Fini l’étendue de glace à perte de vue à l’abri de la pollution humaine. Une étude publiée dans la revue Nature Sustainability le 20 août alerte sur les activités humaines en Antarctique, le continent normalement le plus préservé de la planète.
S’il y a vingt ans, ils étaient 20 000 touristes à visiter chaque année le continent austral, ils sont désormais 120 000. « L’augmentation de la présence humaine en Antarctique suscite des préoccupations concernant les polluants issus de la combustion des véhicules, notamment les particules contenant du chrome, du nickel, du cuivre, du zinc et du plomb », précise l’étude.
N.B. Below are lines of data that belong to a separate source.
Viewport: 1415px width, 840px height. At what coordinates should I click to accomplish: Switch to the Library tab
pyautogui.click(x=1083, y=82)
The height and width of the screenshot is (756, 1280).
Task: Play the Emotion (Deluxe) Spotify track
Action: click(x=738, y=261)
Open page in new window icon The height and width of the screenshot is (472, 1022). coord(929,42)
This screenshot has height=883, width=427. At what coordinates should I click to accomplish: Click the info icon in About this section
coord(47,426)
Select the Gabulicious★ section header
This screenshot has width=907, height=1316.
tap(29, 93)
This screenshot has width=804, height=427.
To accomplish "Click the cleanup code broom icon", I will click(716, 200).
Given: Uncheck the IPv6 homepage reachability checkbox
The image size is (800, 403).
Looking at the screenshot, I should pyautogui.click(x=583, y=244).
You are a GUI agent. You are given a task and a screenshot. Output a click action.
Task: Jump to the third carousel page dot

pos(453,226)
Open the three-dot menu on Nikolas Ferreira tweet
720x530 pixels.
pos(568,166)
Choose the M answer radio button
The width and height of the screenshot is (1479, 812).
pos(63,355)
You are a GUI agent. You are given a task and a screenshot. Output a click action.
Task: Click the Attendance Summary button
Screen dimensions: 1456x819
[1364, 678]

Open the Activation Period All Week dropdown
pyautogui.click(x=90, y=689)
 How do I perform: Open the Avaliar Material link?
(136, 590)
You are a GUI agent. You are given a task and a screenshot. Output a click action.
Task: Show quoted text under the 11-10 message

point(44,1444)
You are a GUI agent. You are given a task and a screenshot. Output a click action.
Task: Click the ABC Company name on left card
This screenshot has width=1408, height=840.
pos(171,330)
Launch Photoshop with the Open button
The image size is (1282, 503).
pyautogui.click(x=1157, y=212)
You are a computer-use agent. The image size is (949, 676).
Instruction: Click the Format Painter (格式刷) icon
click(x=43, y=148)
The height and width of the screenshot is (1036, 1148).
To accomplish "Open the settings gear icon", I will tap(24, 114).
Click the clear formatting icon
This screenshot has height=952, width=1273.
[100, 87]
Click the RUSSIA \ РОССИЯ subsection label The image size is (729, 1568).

Des particules qui participent à l’accélération de la fonte des glaces.
Ce ne sont pas les seuls effets observés par les scientifiques de l’étude. La masse de touristes perturbe aussi la faune, amène des déchets et dégrade les sols. Des espèces invasives peuvent être aussi transportées par les touristes et déséquilibrer tout un écosystème. « Un seul touriste peut contribuer à accélérer la fonte d’environ 100 tonnes de neige », explique à l’Agence France-Presse Raul Cordero, scientifique de l’université de Groningue aux Pays-Bas et coauteur de l’étude.